PROBLEM ▸
Pictures are to be left out, and only the lines from the one containing "Task: Select the" through the last line of the data are to be returned exactly.

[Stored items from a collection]
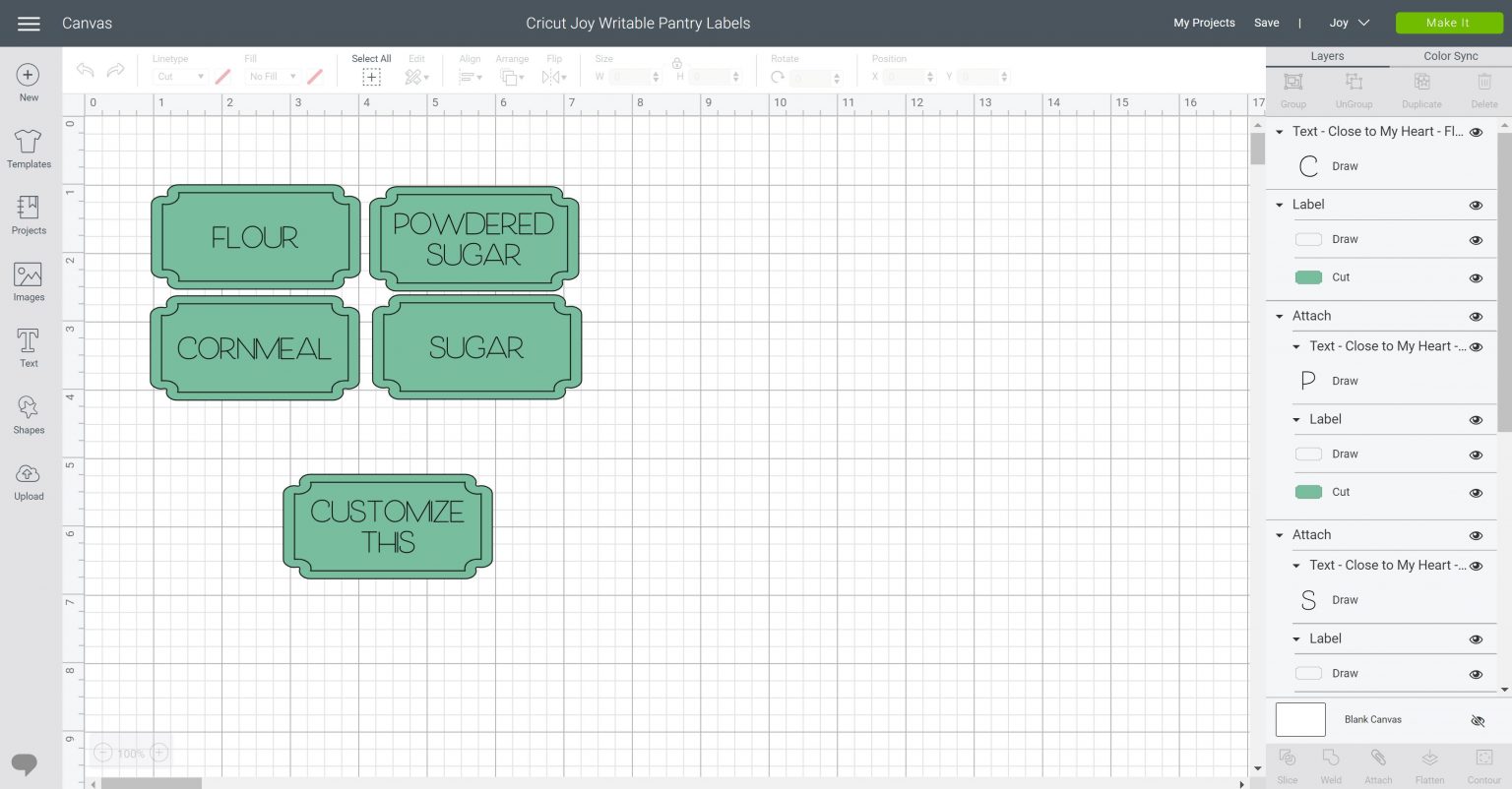The width and height of the screenshot is (1512, 789).
Task: Switch to the Color Sync tab
Action: (1450, 56)
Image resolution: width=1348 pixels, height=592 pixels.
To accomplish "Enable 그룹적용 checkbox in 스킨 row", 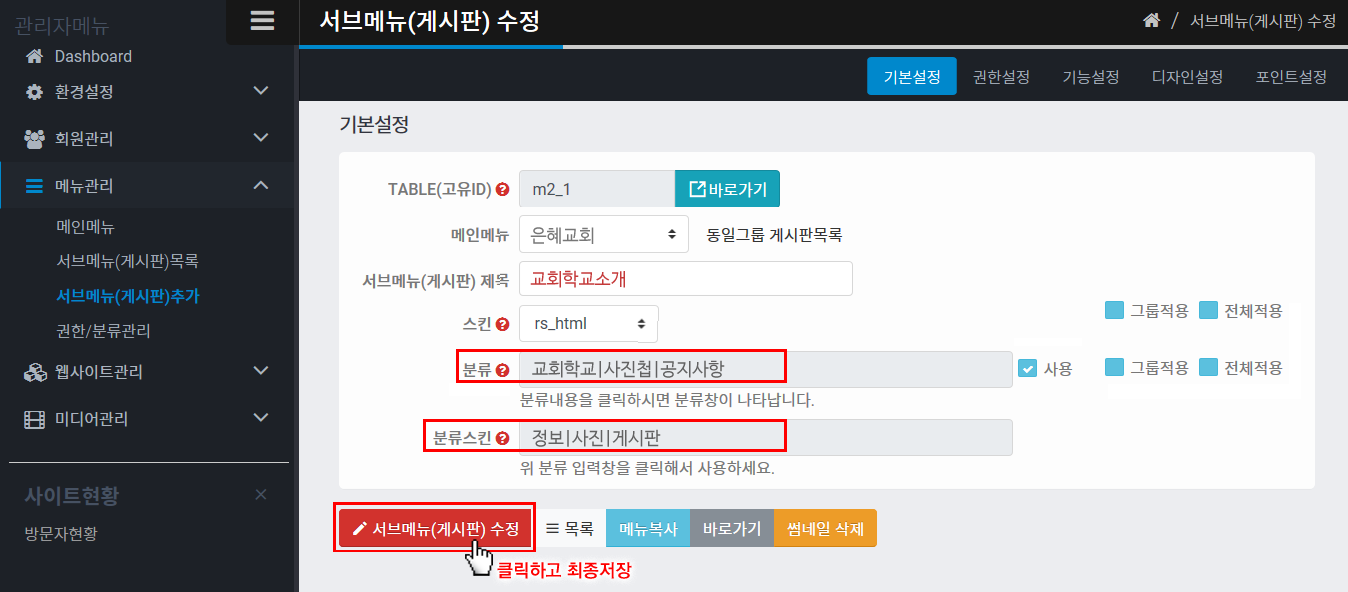I will 1115,310.
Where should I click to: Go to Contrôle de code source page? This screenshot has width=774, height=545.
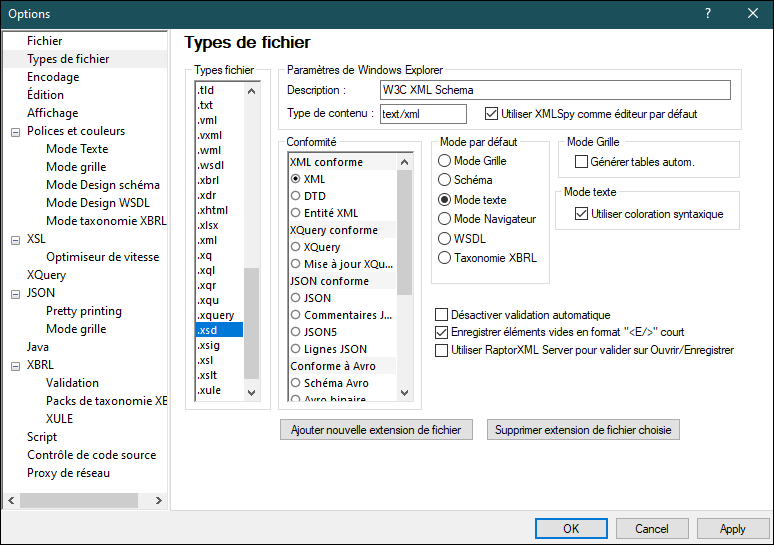(x=91, y=455)
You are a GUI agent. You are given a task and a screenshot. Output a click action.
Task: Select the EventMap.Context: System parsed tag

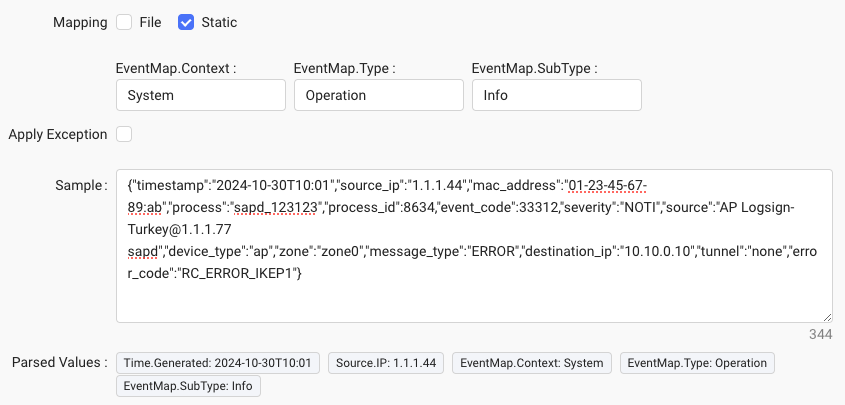click(532, 363)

TASK RESPONSE ▸
Task: Select the EventMap.Context: System parsed tag

click(532, 363)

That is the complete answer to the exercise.